▶ Activity
Please extend the passage about art depicting Hiroshima and Nagasaki, starting after its last sentence.

---- Excerpt

The final chapter, on the art associated with Hiroshima and Nagasaki, discusses the work both of Japanese artists and Americans like Standish Backus, who at once offers pictures of the results of the atrocious treatment of American PoWs by the Japanese, with Recent Guests of Japan (1945. Illustration 12.3) and of the atrocious burns suffered by the Japanese population, with At the Red Cross Hospital, Hiroshima (1945. Illustration 12.5). In fact, it seems that the Japanese artists who treated the subject were not eye witnesses. The chapter has a very interesting discussion of their work produced in the following years, like the monumental (c. 25-ft wide) series of panels by Toshi and Iri Maruki of 1950-1982, Hiroshima (Illustration 12.12).

--------
---- Records provided

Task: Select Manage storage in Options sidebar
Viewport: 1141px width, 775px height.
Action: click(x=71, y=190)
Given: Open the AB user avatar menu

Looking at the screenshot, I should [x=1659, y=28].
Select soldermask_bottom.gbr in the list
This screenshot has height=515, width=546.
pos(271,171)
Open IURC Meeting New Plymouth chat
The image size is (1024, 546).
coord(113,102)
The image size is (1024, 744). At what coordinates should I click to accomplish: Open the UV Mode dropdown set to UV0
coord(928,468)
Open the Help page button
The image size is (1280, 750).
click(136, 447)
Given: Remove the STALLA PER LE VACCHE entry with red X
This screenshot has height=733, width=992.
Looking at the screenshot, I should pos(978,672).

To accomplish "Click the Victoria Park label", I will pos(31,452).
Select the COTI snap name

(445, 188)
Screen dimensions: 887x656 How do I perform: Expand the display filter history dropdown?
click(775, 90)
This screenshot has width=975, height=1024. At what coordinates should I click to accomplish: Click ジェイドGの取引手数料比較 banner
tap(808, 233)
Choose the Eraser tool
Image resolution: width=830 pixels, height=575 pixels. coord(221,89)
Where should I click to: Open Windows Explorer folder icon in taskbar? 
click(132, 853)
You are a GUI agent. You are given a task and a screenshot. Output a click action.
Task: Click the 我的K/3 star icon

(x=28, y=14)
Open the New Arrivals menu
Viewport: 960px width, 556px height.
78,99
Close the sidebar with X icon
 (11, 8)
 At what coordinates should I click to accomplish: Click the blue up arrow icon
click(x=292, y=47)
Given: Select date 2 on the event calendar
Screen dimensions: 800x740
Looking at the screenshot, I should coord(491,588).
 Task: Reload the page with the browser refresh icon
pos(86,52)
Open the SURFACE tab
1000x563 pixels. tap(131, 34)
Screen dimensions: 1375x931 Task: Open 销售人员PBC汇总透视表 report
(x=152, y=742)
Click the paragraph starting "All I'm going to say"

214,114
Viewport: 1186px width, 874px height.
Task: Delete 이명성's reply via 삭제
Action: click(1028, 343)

--------

▶ Output below
The book very appropriately ends with a quotation from Elie Wiesel on the Holocaust in 1965, which applies to all aspects of the Second World War: “How is one to speak of it, how is one not to speak of it?” . This is followed by a number of useful appendices: copious Notes, a Chronology of Key Events (1917-1962), a substantial Select Bibliography (including articles), classified according to the twelve countries / themes treated in the book and a comprehensive Index. The author must be both congratulated and thanked for giving us such a remarkable panorama. This magnum opus must be in all Art School, University and Public Libraries – and it would also make an excellent present for anyone interested in the Second World War in all its complex aspects.